## Begin Text block
Audit Logging
Audit Logging is a new feature in Apache Cassandra 4.0 (CASSANDRA-12151). This new feature is safe for production use, with configurable limits to heap memory and disk space to prevent out-of-memory errors. All database activity is logged per-node as file-based records to a specified local filesystem directory. The audit log files are rolled periodically based on a configurable value.
Some of the features of audit logging are:
-
No additional database capacity is needed to store audit logs.
-
No query tool is required to store the audit logs.
-
Latency of database operations is not affected, so there is no performance impact.
-
Heap memory usage is bounded by a weighted queue, with configurable maximum weight sitting in front of logging thread.
-
Disk utilization is bounded by a configurable size, deleting old log segments once the limit is reached.
-
Can be enabled or disabled at startup time using
cassandra.yaml
or at runtime using the JMX tool,nodetool
. -
Can configure the settings in either the
cassandra.yaml
file or by usingnodetool
.
Audit logging includes all CQL requests, both successful and failed. It also captures all successful and failed authentication and authorization events, such as login attempts. The difference between Full Query Logging (FQL) and audit logging is that FQL captures only successful CQL requests, which allow replay or comparison of logs. Audit logs are useful for compliance and debugging, while FQL is useful for debugging, performance benchmarking, testing and auditing CQL queries.
Audit information logged
The audit log contains:
-
all events in the configured keyspaces to include
-
all events in the configured categories to include
-
all events executed by the configured users to include
The audit log does not contain:
-
configuration changes made in
cassandra.yaml
file -
nodetool
commands -
Passwords mentioned as part of DCL statements: Passwords will be obfuscated as *\**\**\*\*.
-
Statements that fail to parse will have everything after the appearance of the word password obfuscated as *\**\**\*\*.
-
Statements with a mistyped word 'password' will be logged without obfuscation. Please make sure to use a different password on retries.
-
The audit log is a series of log entries. An audit log entry contains:
-
keyspace (String) - Keyspace on which request is made
-
operation (String) - Database operation such as CQL command
-
user (String) - User name
-
scope (String) - Scope of request such as Table/Function/Aggregate name
-
type (AuditLogEntryType) - Type of request
-
CQL Audit Log Entry Type
-
Common Audit Log Entry Type
-
-
source (InetAddressAndPort) - Source IP Address from which request originated
-
timestamp (long ) - Timestamp of the request
-
batch (UUID) - Batch of request
-
options (QueryOptions) - CQL Query options
-
state (QueryState) - State related to a given query
Each entry contains all applicable attributes for the given event, concatenated with a pipe (|).
## End Text block
## Begin Material for this exercise
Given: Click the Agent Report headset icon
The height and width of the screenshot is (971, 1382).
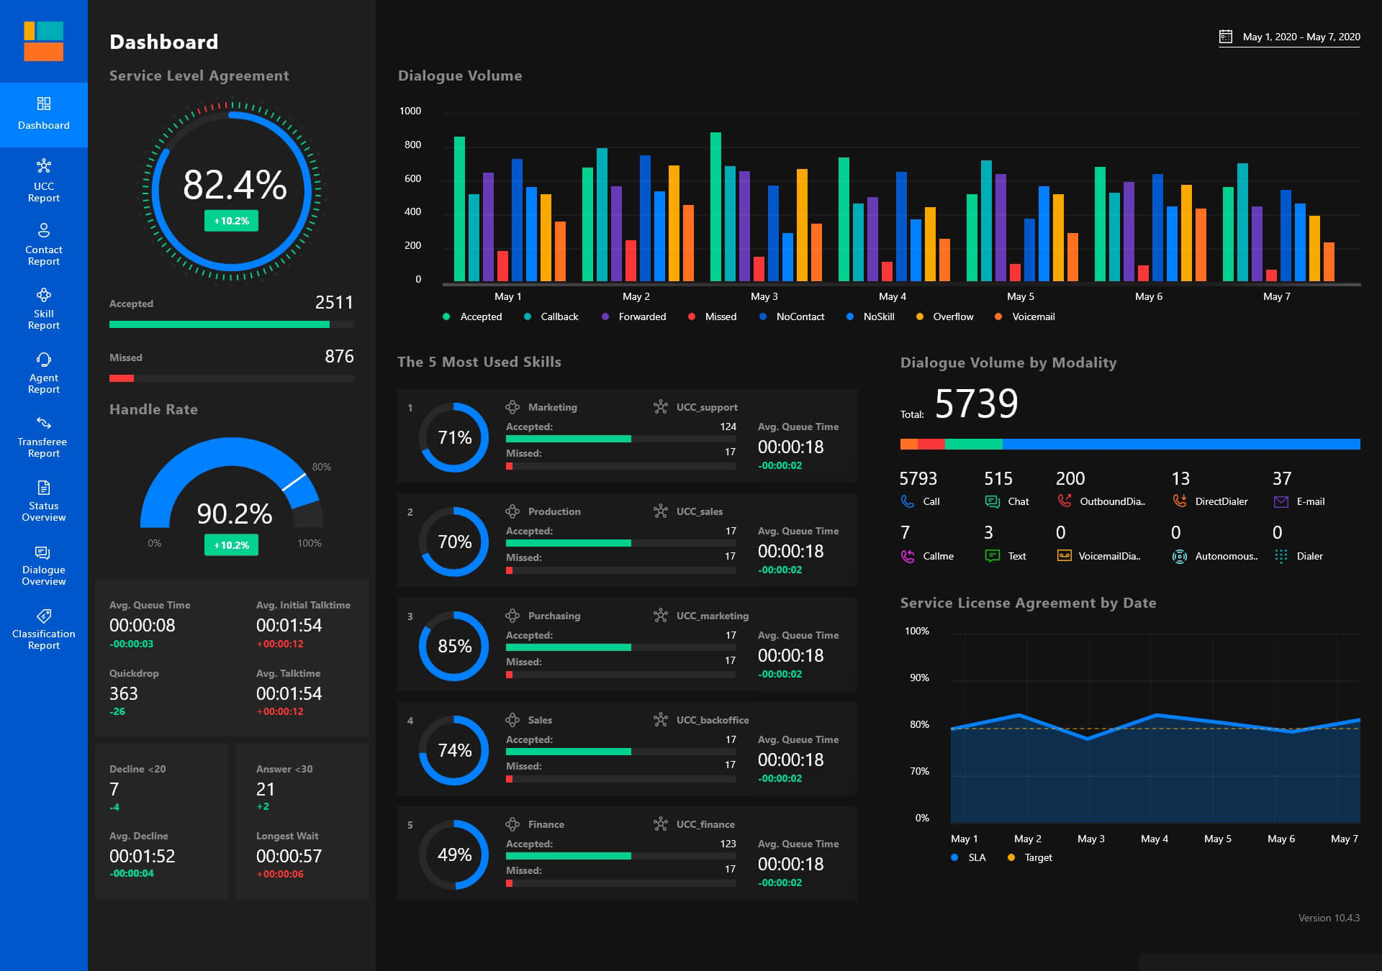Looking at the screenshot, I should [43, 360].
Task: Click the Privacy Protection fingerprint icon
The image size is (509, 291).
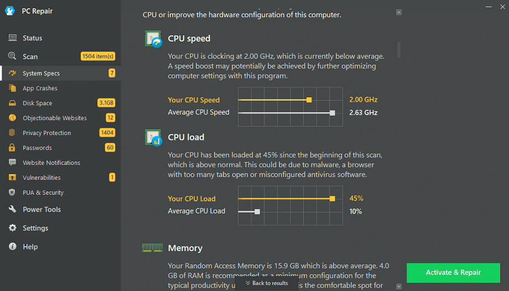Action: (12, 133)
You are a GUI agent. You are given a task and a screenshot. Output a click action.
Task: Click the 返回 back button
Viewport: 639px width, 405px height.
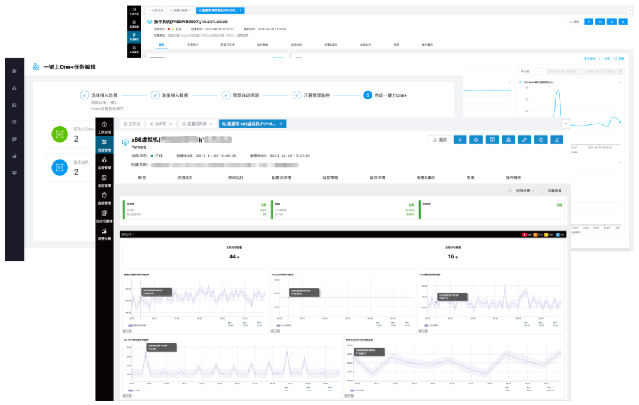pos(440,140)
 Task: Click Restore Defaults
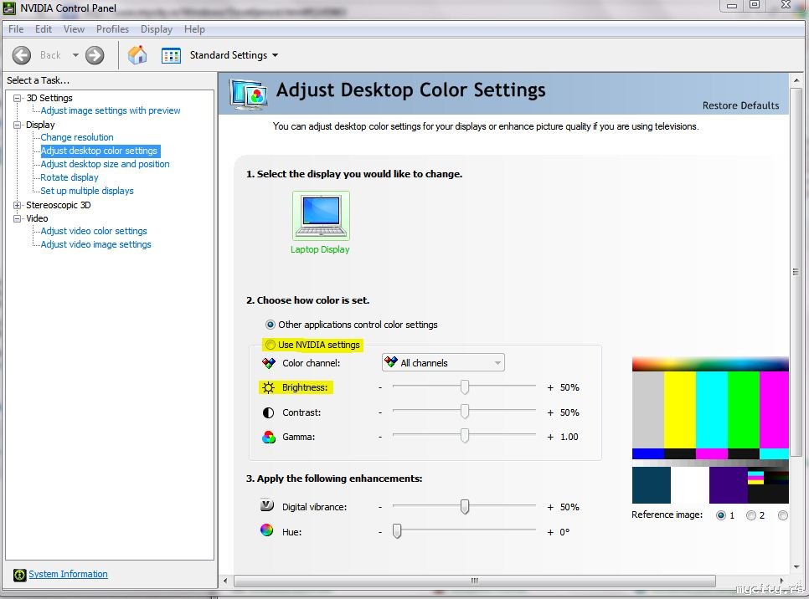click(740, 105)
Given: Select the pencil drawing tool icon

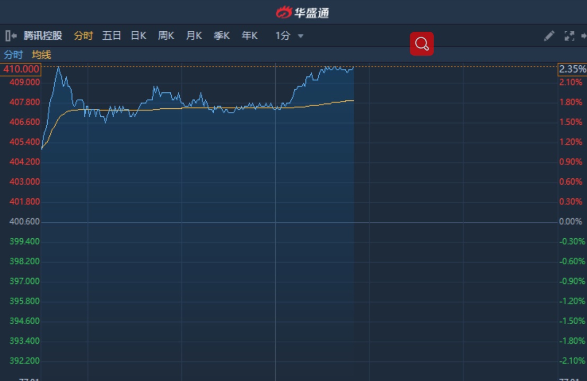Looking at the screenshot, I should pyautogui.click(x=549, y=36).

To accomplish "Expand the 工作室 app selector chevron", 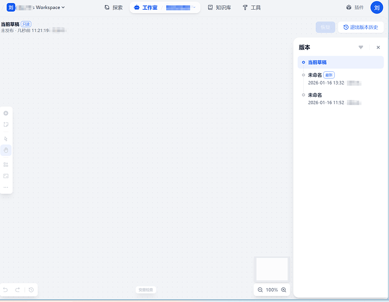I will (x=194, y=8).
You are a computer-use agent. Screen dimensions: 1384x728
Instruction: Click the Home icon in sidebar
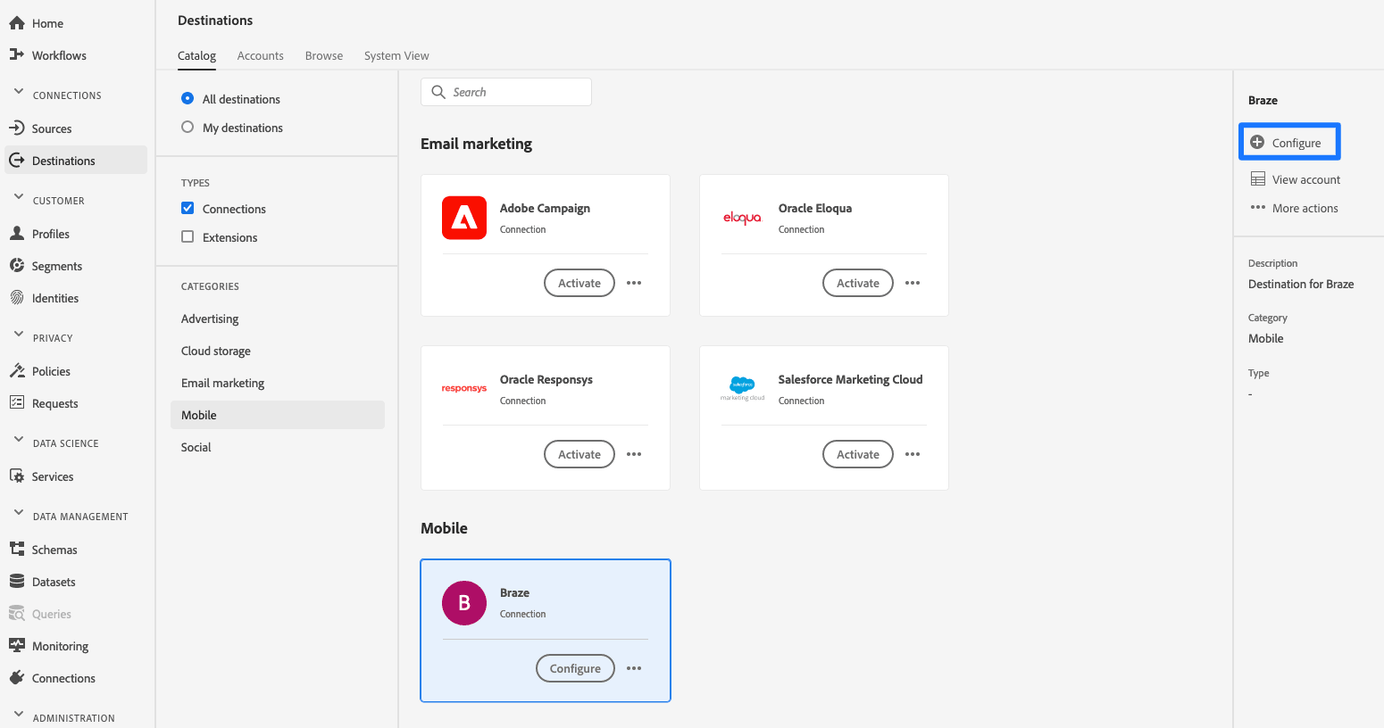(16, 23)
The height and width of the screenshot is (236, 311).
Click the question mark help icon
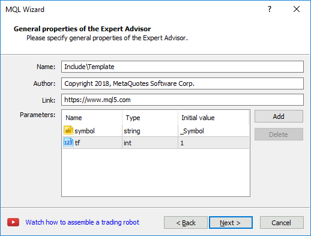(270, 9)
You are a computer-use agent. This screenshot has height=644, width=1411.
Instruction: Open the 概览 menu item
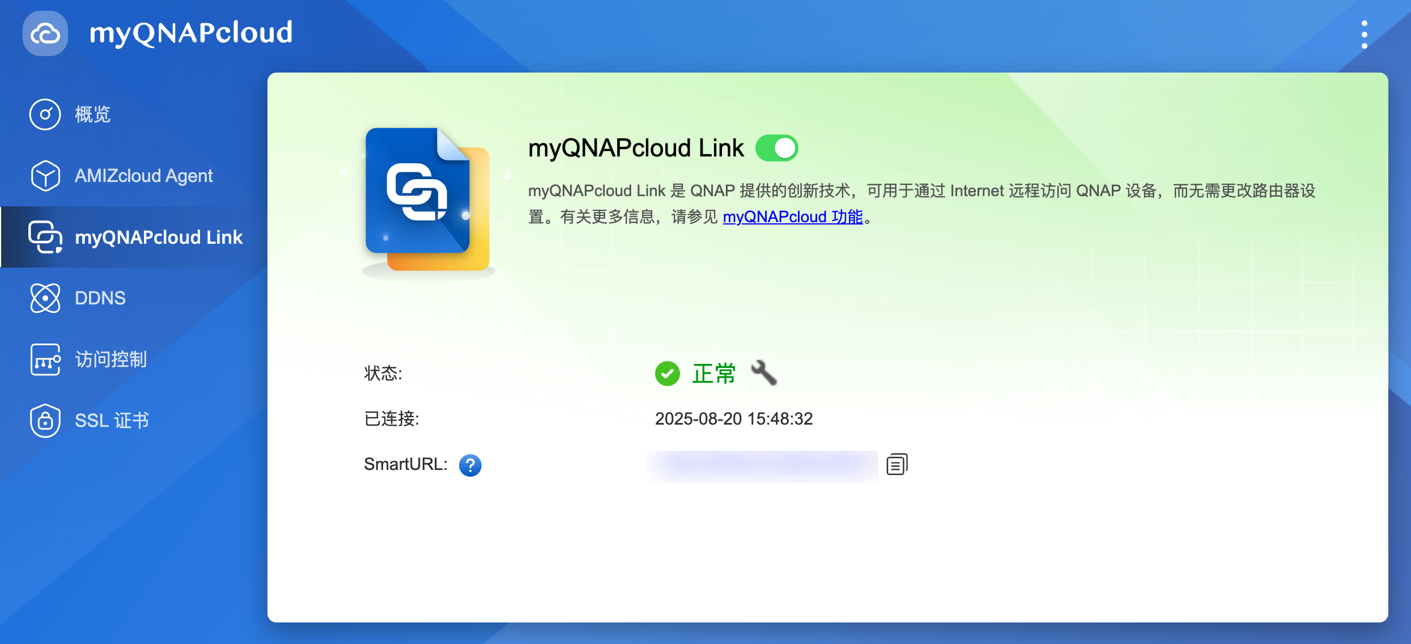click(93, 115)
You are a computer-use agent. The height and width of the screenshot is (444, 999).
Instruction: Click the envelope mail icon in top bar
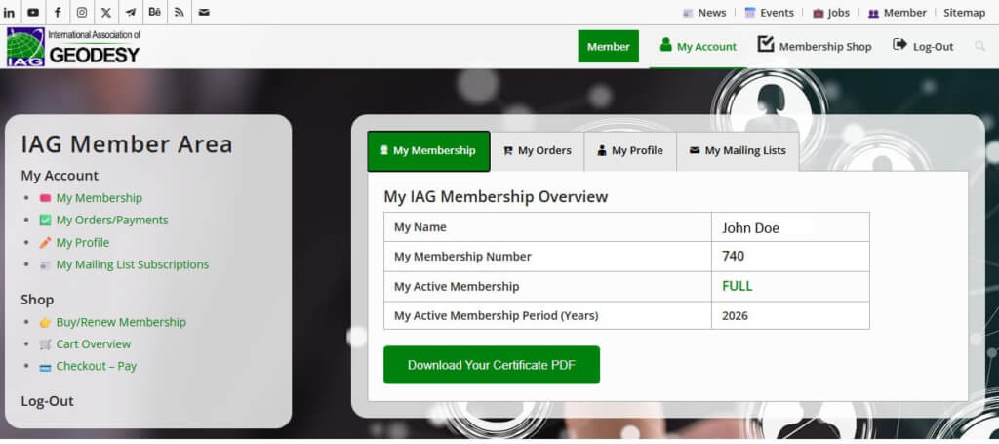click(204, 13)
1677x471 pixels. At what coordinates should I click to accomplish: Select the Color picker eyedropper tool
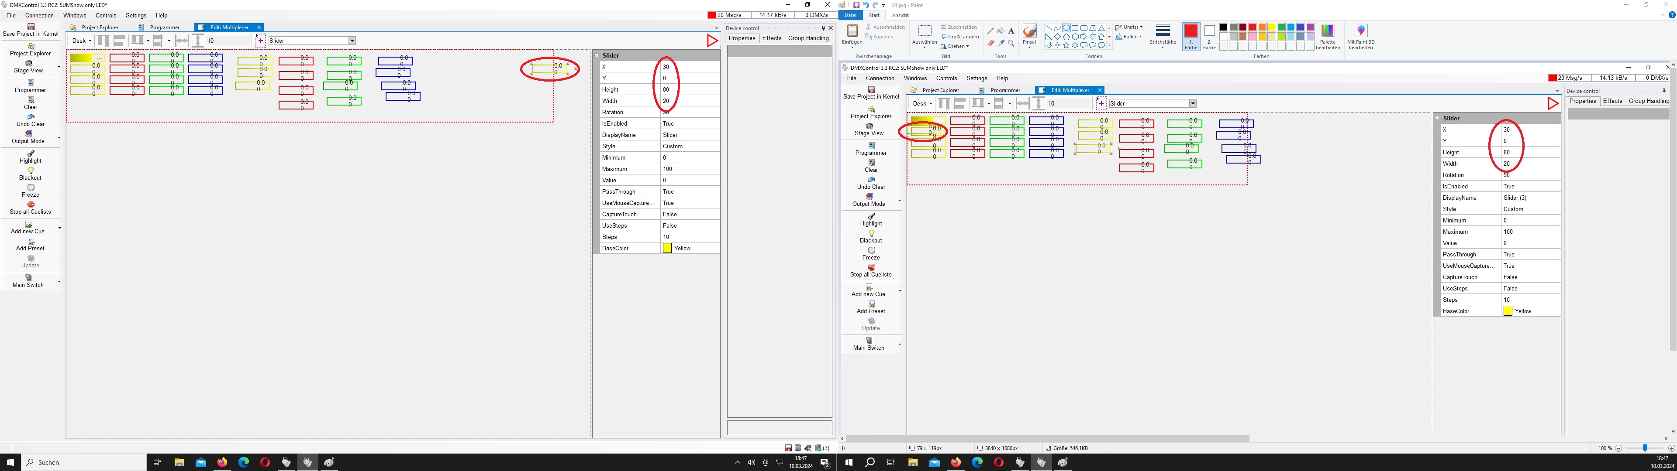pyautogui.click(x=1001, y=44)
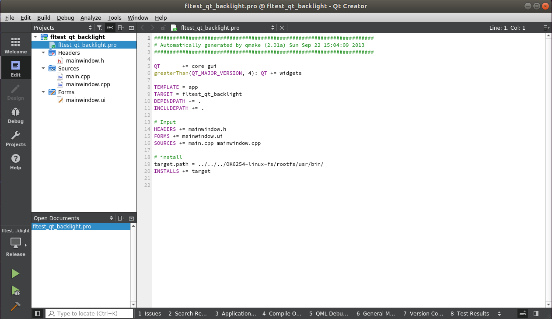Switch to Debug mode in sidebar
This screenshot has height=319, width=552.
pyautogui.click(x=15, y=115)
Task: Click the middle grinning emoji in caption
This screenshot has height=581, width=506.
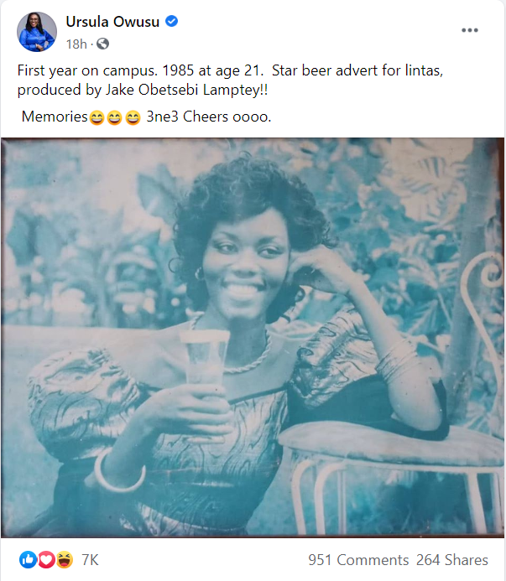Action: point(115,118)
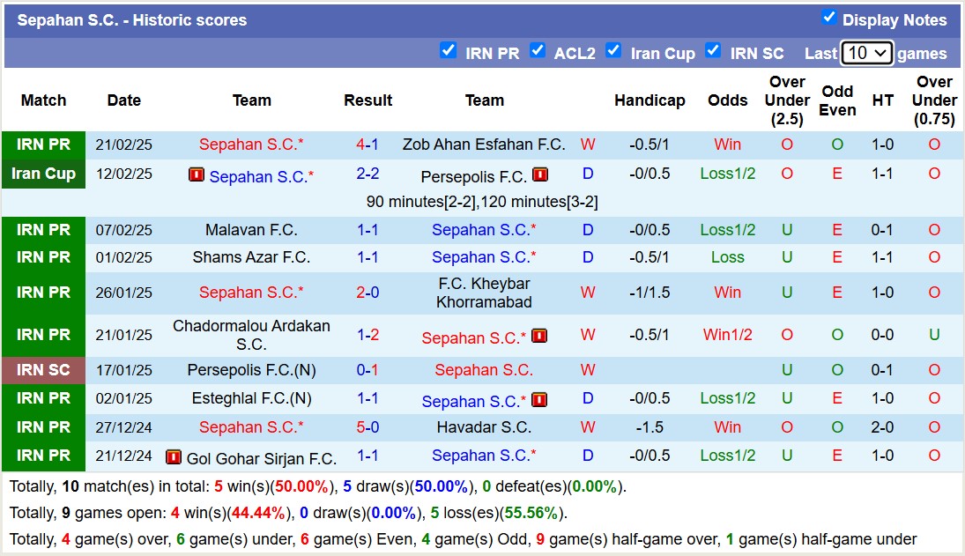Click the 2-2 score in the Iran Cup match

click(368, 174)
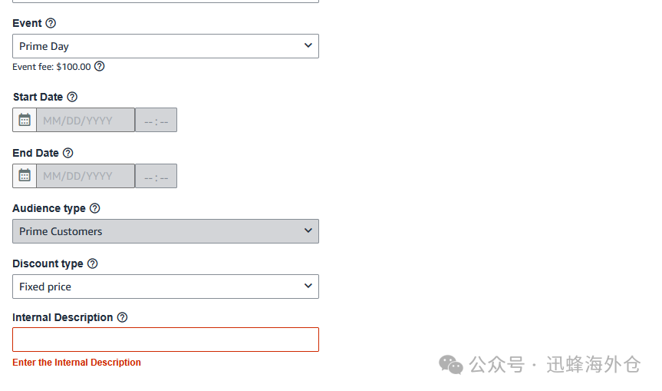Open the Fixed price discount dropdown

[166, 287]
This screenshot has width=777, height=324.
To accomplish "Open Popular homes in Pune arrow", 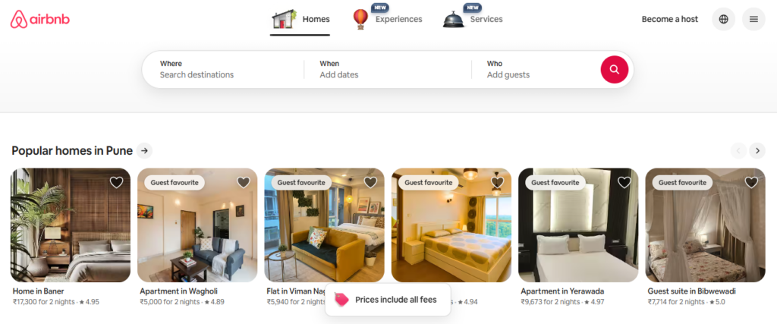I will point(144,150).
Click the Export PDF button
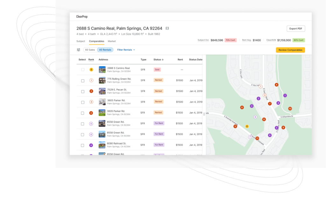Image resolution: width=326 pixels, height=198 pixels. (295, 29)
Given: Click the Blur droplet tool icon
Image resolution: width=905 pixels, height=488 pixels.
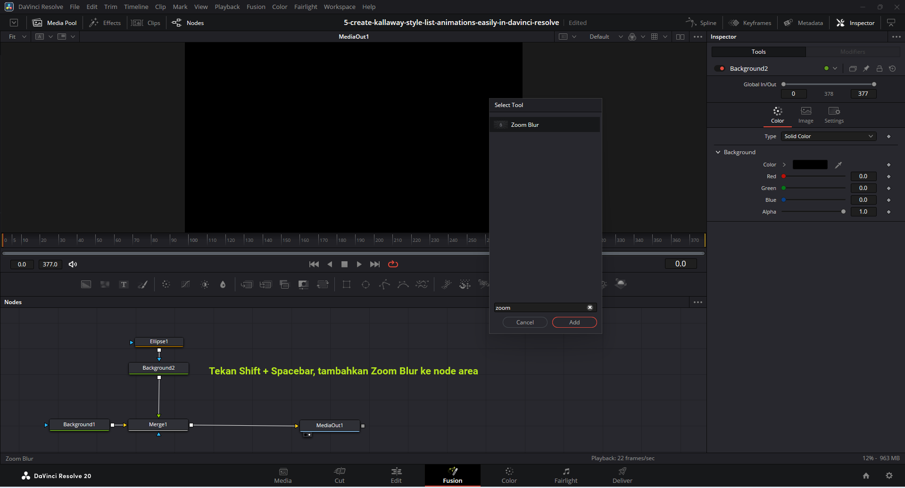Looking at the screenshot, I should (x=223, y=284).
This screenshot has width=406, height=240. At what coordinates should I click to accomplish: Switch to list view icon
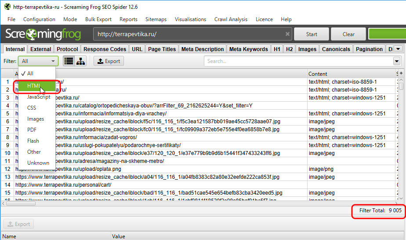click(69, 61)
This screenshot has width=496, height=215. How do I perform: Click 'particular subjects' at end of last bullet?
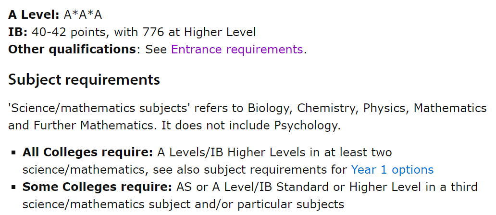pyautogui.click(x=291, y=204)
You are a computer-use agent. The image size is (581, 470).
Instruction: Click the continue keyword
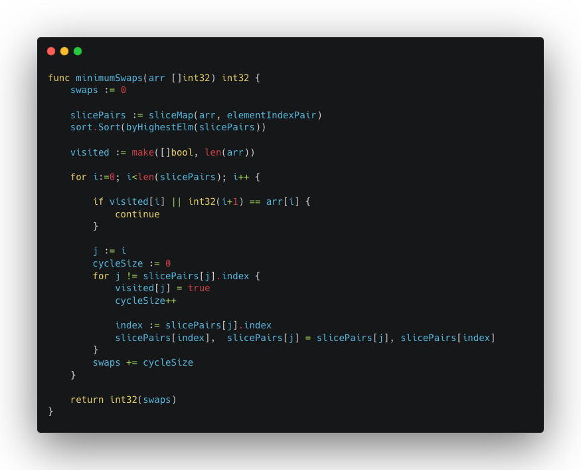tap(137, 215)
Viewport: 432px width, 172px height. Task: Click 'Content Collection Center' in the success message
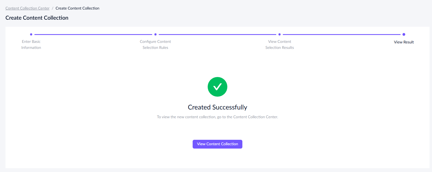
## End Material for this exercise
## Challenges
(1) From the data records, list as numbered lines everything from the line holding "Task: Click the Privacy" through the line holding "click(740, 105)", both included, with blank lines and pictures omitted.
(2) Extend the text on audit logging in Apache Cassandra, picking up after its final sentence.
The text and the data records are unrelated to each other.

## The replies
(1)
1. Task: Click the Privacy Protection fingerprint icon
2. The image size is (509, 291).
3. Action: (12, 133)
4. You are a GUI agent. You are given a task and a screenshot. Output a click action.
5. Task: Click the 返回 back button
6. Viewport: 639px width, 405px height.
7. pos(440,140)
8.  Task: Click Restore Defaults
9. click(740, 105)

(2)
CQL audit log entry types are the following CQL commands. Each command is assigned to a particular specified category to log:
Category | CQL commands |
---|---|
DDL |
ALTER_KEYSPACE, CREATE_KEYSPACE, DROP_KEYSPACE, ALTER_TABLE, CREATE_TABLE, DROP_TABLE, CREATE_FUNCTION, DROP_FUNCTION, CREATE_AGGREGATE, DROP_AGGREGATE, CREATE_INDEX, DROP_INDEX, ALTER_TYPE, CREATE_TYPE, DROP_TYPE, CREATE_TRIGGER, DROP_TRIGGER, ALTER_VIEW, CREATE_VIEW, DROP_VIEW, TRUNCATE |
DML |
BATCH, DELETE, UPDATE |
DCL |
GRANT, REVOKE, ALTER_ROLE, CREATE_ROLE, DROP_ROLE, LIST_ROLES, LIST_PERMISSIONS, LIST_USERS |
OTHER |
USE_KEYSPACE |
QUERY |
SELECT |
PREPARE |
PREPARE_STATEMENT |
Common audit log entry types are one of the following:
Category | CQL commands |
---|---|
AUTH |
LOGIN_SUCCESS, LOGIN_ERROR, UNAUTHORIZED_ATTEMPT |
ERROR |
REQUEST_FAILURE |
Availability and durability
Unlike data, audit log entries are not replicated |
For a given query, the corresponding audit entry is only stored on the coordinator node.
For example, an INSERT
in a keyspace with replication factor of 3 will produce an audit entry on one node, the coordinator who handled the request, and not on the two other nodes.
For this reason, and depending on compliance requirements you must meet,
make sure that audit logs are stored on a non-ephemeral storage.
You can achieve custom needs with the archive_command option.
Configuring audit logging in cassandra.yaml
The cassandra.yaml
file can be used to configure and enable audit logging.
Configuration and enablement may be the same or different on each node, depending on the cassandra.yaml
file settings.
Audit logging can also be configured using nodetool
when enabling the feature, and will override any values set in the cassandra.yaml
file, as discussed in Enabling Audit Logging with nodetool.
Audit logs are generated on each enabled node, so logs on each node will have that node’s queries.
All options for audit logging can be set in the cassandra.yaml
file under the audit_logging_options:
.
The file includes the following options that can be uncommented for use:
# Audit logging - Logs every incoming CQL command request, authentication to a node. See the docs
# on audit_logging for full details about the various configuration options.
audit_logging_options:
enabled: false
logger:
- class_name: BinAuditLogger
# audit_logs_dir:
# included_keyspaces:
# excluded_keyspaces: system, system_schema, system_virtual_schema
# included_categories:
# excluded_categories:
# included_users:
# excluded_users:
# roll_cycle: HOURLY
# block: true
# max_queue_weight: 268435456 # 256 MiB
# max_log_size: 17179869184 # 16 GiB
## archive command is "/path/to/script.sh %path" where %path is replaced with the file being rolled:
# archive_command:
# max_archive_retries: 10
enabled
Control whether audit logging is enabled or disabled (default).
To enable audit logging set enabled: true
.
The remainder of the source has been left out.